### [The data]

____

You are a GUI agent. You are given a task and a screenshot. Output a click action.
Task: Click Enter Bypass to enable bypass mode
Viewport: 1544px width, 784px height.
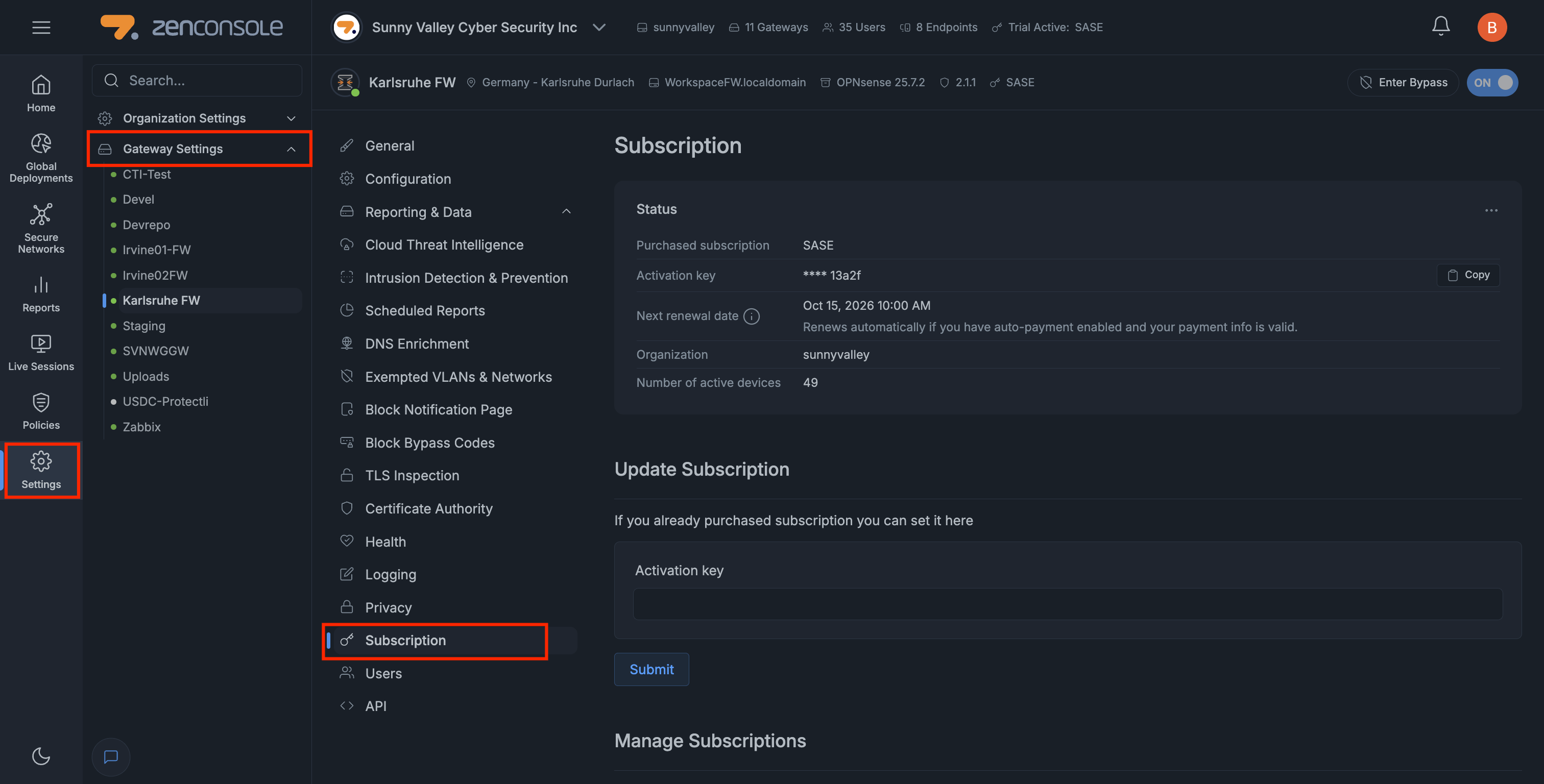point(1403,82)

____

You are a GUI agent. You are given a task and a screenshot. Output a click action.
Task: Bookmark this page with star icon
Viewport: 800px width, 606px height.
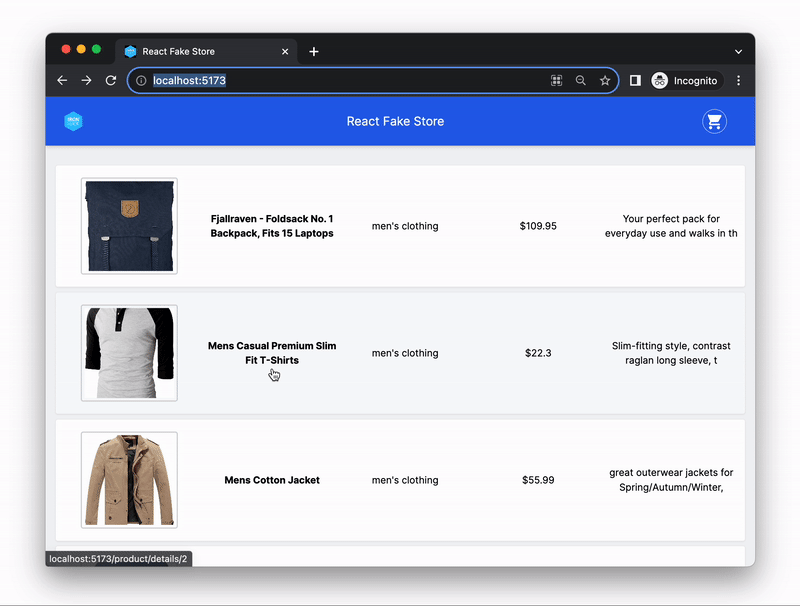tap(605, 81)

____

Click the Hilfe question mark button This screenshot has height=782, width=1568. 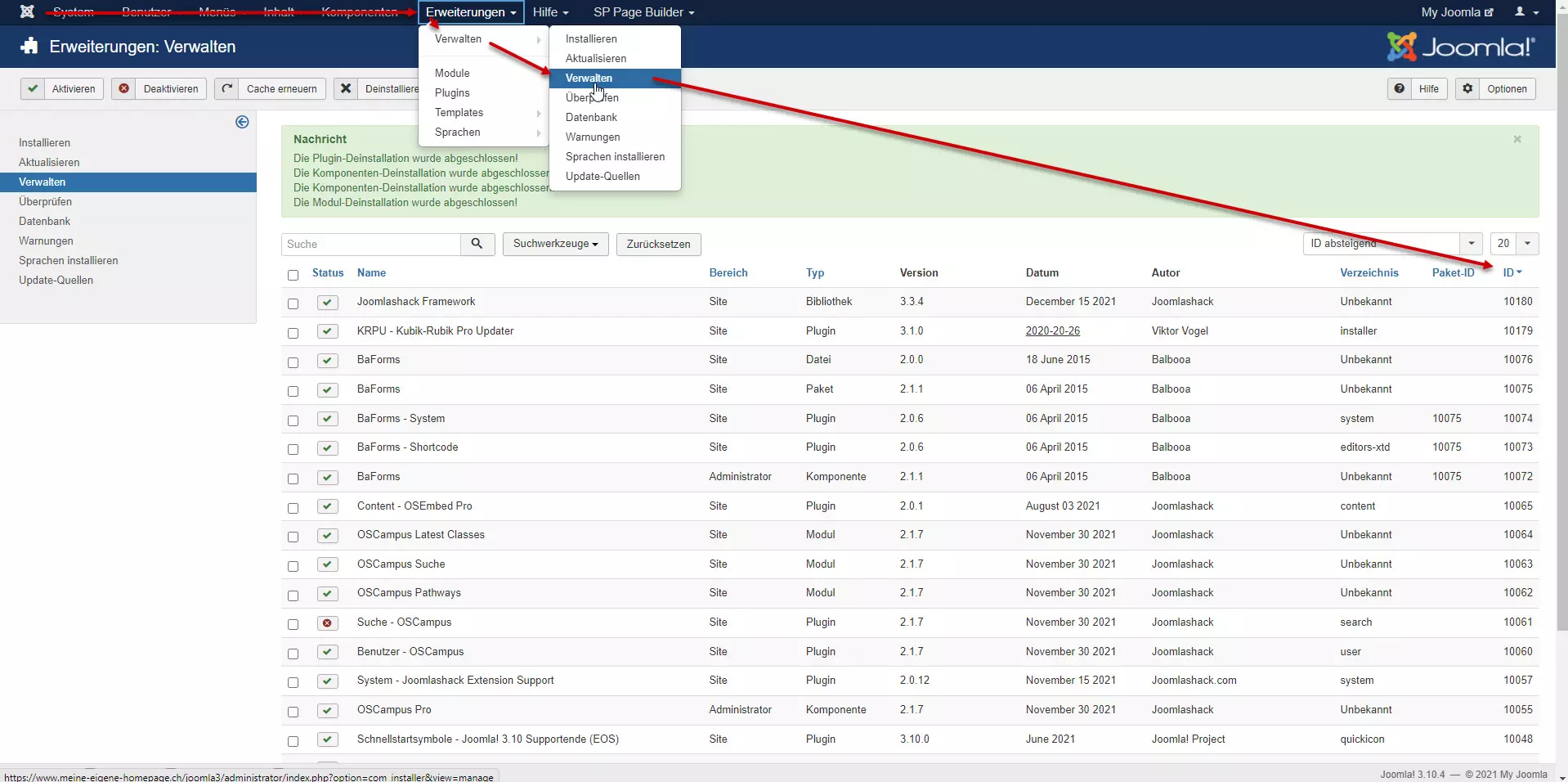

____

Which lines in the rows above contain the word "Viewport"? Extract each of them in full.

### [Complete answer]
Viewport: 1544px width, 784px height.
Viewport: 800px width, 606px height.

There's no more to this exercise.